[Material for this task Boundary: Start]

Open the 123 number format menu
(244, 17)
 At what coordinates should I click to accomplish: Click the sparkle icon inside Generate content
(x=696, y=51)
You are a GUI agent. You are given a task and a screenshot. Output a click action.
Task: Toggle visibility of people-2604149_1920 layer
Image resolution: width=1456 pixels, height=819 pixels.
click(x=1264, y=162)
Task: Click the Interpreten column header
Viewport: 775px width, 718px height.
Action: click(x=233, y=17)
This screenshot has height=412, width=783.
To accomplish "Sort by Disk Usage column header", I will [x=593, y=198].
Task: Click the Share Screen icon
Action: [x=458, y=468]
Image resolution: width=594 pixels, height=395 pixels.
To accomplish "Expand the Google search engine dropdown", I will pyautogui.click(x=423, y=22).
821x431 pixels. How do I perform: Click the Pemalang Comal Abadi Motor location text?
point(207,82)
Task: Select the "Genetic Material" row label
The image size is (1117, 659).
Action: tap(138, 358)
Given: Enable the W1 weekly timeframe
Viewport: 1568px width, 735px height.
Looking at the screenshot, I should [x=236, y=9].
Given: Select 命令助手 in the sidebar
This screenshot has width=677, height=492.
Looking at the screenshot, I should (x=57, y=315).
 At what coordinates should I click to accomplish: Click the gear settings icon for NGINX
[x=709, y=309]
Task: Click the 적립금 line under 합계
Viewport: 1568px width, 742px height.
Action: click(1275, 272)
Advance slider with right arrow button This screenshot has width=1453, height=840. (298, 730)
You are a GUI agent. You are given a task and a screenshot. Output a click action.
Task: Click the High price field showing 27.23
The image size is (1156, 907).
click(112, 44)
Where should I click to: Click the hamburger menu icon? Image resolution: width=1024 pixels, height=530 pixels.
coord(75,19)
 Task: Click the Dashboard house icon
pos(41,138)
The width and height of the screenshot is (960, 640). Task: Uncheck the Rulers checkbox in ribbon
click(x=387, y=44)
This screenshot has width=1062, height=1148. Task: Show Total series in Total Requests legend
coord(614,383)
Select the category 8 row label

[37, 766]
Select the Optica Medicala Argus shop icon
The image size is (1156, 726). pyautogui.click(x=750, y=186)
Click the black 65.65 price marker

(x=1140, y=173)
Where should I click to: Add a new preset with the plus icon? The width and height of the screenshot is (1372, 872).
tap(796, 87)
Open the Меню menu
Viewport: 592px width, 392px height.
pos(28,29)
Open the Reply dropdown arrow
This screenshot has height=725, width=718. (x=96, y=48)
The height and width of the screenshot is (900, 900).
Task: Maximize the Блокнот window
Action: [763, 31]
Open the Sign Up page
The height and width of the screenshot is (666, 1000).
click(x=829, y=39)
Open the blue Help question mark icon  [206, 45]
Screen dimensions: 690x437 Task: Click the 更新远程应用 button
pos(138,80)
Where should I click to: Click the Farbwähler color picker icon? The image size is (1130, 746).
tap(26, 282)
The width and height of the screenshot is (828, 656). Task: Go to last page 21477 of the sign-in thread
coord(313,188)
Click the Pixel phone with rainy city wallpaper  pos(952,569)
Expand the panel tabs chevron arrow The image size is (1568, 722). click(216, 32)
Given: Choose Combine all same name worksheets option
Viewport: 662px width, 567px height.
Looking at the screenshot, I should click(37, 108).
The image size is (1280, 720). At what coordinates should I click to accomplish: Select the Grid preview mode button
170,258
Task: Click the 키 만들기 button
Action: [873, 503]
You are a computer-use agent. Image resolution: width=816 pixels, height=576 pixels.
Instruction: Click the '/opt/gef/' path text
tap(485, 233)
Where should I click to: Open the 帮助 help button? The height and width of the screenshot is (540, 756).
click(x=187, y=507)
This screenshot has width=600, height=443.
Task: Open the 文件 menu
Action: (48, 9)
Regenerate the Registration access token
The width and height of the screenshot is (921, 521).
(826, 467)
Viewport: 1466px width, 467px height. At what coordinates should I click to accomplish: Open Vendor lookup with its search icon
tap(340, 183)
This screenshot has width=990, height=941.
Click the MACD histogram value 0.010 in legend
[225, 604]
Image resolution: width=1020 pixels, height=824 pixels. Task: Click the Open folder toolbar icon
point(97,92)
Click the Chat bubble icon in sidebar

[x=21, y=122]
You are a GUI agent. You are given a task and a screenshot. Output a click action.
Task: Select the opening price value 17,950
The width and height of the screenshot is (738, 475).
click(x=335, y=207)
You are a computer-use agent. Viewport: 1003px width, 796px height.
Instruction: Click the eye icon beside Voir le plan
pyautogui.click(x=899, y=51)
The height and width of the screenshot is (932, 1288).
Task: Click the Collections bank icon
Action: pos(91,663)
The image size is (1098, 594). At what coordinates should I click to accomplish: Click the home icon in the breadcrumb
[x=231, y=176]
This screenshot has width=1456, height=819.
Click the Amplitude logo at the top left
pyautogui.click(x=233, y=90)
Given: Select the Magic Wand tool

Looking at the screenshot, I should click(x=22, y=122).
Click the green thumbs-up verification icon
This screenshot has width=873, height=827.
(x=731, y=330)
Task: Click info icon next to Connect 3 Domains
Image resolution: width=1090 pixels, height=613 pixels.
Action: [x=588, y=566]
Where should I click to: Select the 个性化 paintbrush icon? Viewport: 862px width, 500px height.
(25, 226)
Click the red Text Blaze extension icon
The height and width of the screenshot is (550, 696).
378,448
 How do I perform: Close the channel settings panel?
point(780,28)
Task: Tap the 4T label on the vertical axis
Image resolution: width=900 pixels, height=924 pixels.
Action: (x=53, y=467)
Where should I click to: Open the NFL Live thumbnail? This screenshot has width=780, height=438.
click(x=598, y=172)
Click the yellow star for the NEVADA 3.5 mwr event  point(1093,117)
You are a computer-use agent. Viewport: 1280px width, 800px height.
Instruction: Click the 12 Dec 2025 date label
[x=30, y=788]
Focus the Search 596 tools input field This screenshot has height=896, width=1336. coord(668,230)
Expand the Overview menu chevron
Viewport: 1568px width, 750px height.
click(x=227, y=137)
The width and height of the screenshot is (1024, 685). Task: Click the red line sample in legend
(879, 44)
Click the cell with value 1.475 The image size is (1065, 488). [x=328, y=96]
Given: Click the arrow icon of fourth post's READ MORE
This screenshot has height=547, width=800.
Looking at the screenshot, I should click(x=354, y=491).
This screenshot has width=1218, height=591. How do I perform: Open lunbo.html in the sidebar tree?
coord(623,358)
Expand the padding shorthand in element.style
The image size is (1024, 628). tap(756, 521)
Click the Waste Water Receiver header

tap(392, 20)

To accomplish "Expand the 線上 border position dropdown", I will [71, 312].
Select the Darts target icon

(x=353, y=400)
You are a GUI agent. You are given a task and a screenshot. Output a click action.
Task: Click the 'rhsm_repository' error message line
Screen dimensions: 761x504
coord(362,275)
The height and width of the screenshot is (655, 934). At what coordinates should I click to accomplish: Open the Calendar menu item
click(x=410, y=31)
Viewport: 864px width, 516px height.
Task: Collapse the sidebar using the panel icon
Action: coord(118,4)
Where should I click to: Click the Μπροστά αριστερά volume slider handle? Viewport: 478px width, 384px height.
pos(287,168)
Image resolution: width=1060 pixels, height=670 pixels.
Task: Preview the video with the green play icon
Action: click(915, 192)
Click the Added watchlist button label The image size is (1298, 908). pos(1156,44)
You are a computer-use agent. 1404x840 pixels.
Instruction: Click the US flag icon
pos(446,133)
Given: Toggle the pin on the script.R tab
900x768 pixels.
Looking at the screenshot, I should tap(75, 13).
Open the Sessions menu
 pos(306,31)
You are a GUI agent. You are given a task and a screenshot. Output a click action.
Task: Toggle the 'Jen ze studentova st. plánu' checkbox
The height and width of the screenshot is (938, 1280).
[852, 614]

[Material for this task Boundary: End]

(Your assignment): Reproduce each record exactly, leaving nothing out.

(Result below):
Open the 123 number format menu
(244, 17)
 At what coordinates should I click to accomplish: Click the sparkle icon inside Generate content
(x=696, y=51)
You are a GUI agent. You are given a task and a screenshot. Output a click action.
Task: Toggle visibility of people-2604149_1920 layer
Image resolution: width=1456 pixels, height=819 pixels.
click(x=1264, y=162)
Task: Click the Interpreten column header
Viewport: 775px width, 718px height.
Action: click(x=233, y=17)
This screenshot has height=412, width=783.
To accomplish "Sort by Disk Usage column header", I will [x=593, y=198].
Task: Click the Share Screen icon
Action: [x=458, y=468]
Image resolution: width=594 pixels, height=395 pixels.
To accomplish "Expand the Google search engine dropdown", I will pyautogui.click(x=423, y=22).
821x431 pixels. How do I perform: Click the Pemalang Comal Abadi Motor location text?
point(207,82)
Task: Select the "Genetic Material" row label
The image size is (1117, 659).
Action: tap(138, 358)
Given: Enable the W1 weekly timeframe
Viewport: 1568px width, 735px height.
Looking at the screenshot, I should [x=236, y=9].
Given: Select 命令助手 in the sidebar
This screenshot has width=677, height=492.
Looking at the screenshot, I should (x=57, y=315).
 At what coordinates should I click to accomplish: Click the gear settings icon for NGINX
[x=709, y=309]
Task: Click the 적립금 line under 합계
Viewport: 1568px width, 742px height.
Action: click(1275, 272)
Advance slider with right arrow button This screenshot has width=1453, height=840. (298, 730)
You are a GUI agent. You are given a task and a screenshot. Output a click action.
Task: Click the High price field showing 27.23
The image size is (1156, 907).
click(112, 44)
Where should I click to: Click the hamburger menu icon? Image resolution: width=1024 pixels, height=530 pixels.
coord(75,19)
 Task: Click the Dashboard house icon
pos(41,138)
The width and height of the screenshot is (960, 640). Task: Uncheck the Rulers checkbox in ribbon
click(x=387, y=44)
This screenshot has width=1062, height=1148. Task: Show Total series in Total Requests legend
coord(614,383)
Select the category 8 row label

[37, 766]
Select the Optica Medicala Argus shop icon
The image size is (1156, 726). pyautogui.click(x=750, y=186)
Click the black 65.65 price marker

(x=1140, y=173)
Where should I click to: Add a new preset with the plus icon? The width and height of the screenshot is (1372, 872).
tap(796, 87)
Open the Меню menu
Viewport: 592px width, 392px height.
pos(28,29)
Open the Reply dropdown arrow
This screenshot has height=725, width=718. (x=96, y=48)
The height and width of the screenshot is (900, 900).
Task: Maximize the Блокнот window
Action: [763, 31]
Open the Sign Up page
The height and width of the screenshot is (666, 1000).
click(x=829, y=39)
Open the blue Help question mark icon  [206, 45]
Screen dimensions: 690x437 Task: Click the 更新远程应用 button
pos(138,80)
Where should I click to: Click the Farbwähler color picker icon? The image size is (1130, 746).
tap(26, 282)
The width and height of the screenshot is (828, 656). Task: Go to last page 21477 of the sign-in thread
coord(313,188)
Click the Pixel phone with rainy city wallpaper  pos(952,569)
Expand the panel tabs chevron arrow The image size is (1568, 722). click(216, 32)
Given: Choose Combine all same name worksheets option
Viewport: 662px width, 567px height.
Looking at the screenshot, I should click(37, 108).
The image size is (1280, 720). At what coordinates should I click to accomplish: Select the Grid preview mode button
170,258
Task: Click the 키 만들기 button
Action: [873, 503]
You are a computer-use agent. Image resolution: width=816 pixels, height=576 pixels.
Instruction: Click the '/opt/gef/' path text
tap(485, 233)
Where should I click to: Open the 帮助 help button? The height and width of the screenshot is (540, 756).
click(x=187, y=507)
This screenshot has width=600, height=443.
Task: Open the 文件 menu
Action: (48, 9)
Regenerate the Registration access token
The width and height of the screenshot is (921, 521).
(826, 467)
Viewport: 1466px width, 467px height. At what coordinates should I click to accomplish: Open Vendor lookup with its search icon
tap(340, 183)
This screenshot has width=990, height=941.
Click the MACD histogram value 0.010 in legend
[225, 604]
Image resolution: width=1020 pixels, height=824 pixels. Task: Click the Open folder toolbar icon
point(97,92)
Click the Chat bubble icon in sidebar

[x=21, y=122]
You are a GUI agent. You are given a task and a screenshot. Output a click action.
Task: Select the opening price value 17,950
The width and height of the screenshot is (738, 475).
click(x=335, y=207)
You are a computer-use agent. Viewport: 1003px width, 796px height.
Instruction: Click the eye icon beside Voir le plan
pyautogui.click(x=899, y=51)
The height and width of the screenshot is (932, 1288).
Task: Click the Collections bank icon
Action: pos(91,663)
The image size is (1098, 594). At what coordinates should I click to accomplish: Click the home icon in the breadcrumb
[x=231, y=176]
This screenshot has width=1456, height=819.
Click the Amplitude logo at the top left
pyautogui.click(x=233, y=90)
Given: Select the Magic Wand tool

Looking at the screenshot, I should click(x=22, y=122).
Click the green thumbs-up verification icon
This screenshot has width=873, height=827.
(x=731, y=330)
Task: Click info icon next to Connect 3 Domains
Image resolution: width=1090 pixels, height=613 pixels.
Action: [x=588, y=566]
Where should I click to: Select the 个性化 paintbrush icon? Viewport: 862px width, 500px height.
(25, 226)
Click the red Text Blaze extension icon
The height and width of the screenshot is (550, 696).
378,448
 How do I perform: Close the channel settings panel?
point(780,28)
Task: Tap the 4T label on the vertical axis
Image resolution: width=900 pixels, height=924 pixels.
Action: (x=53, y=467)
Where should I click to: Open the NFL Live thumbnail? This screenshot has width=780, height=438.
click(x=598, y=172)
Click the yellow star for the NEVADA 3.5 mwr event  point(1093,117)
You are a computer-use agent. Viewport: 1280px width, 800px height.
Instruction: Click the 12 Dec 2025 date label
[x=30, y=788]
Focus the Search 596 tools input field This screenshot has height=896, width=1336. coord(668,230)
Expand the Overview menu chevron
Viewport: 1568px width, 750px height.
click(x=227, y=137)
The width and height of the screenshot is (1024, 685). Task: Click the red line sample in legend
(879, 44)
Click the cell with value 1.475 The image size is (1065, 488). [x=328, y=96]
Given: Click the arrow icon of fourth post's READ MORE
This screenshot has height=547, width=800.
Looking at the screenshot, I should click(x=354, y=491).
This screenshot has width=1218, height=591. How do I perform: Open lunbo.html in the sidebar tree?
coord(623,358)
Expand the padding shorthand in element.style
The image size is (1024, 628). tap(756, 521)
Click the Waste Water Receiver header

tap(392, 20)

To accomplish "Expand the 線上 border position dropdown", I will [71, 312].
Select the Darts target icon

(x=353, y=400)
You are a GUI agent. You are given a task and a screenshot. Output a click action.
Task: Click the 'rhsm_repository' error message line
Screen dimensions: 761x504
coord(362,275)
The height and width of the screenshot is (655, 934). At what coordinates should I click to accomplish: Open the Calendar menu item
click(x=410, y=31)
Viewport: 864px width, 516px height.
Task: Collapse the sidebar using the panel icon
Action: coord(118,4)
Where should I click to: Click the Μπροστά αριστερά volume slider handle? Viewport: 478px width, 384px height.
pos(287,168)
Image resolution: width=1060 pixels, height=670 pixels.
Task: Preview the video with the green play icon
Action: click(915, 192)
Click the Added watchlist button label The image size is (1298, 908). pos(1156,44)
You are a computer-use agent. 1404x840 pixels.
Instruction: Click the US flag icon
pos(446,133)
Given: Toggle the pin on the script.R tab
900x768 pixels.
Looking at the screenshot, I should tap(75, 13).
Open the Sessions menu
 pos(306,31)
You are a GUI agent. You are given a task and a screenshot. Output a click action.
Task: Toggle the 'Jen ze studentova st. plánu' checkbox
The height and width of the screenshot is (938, 1280).
[852, 614]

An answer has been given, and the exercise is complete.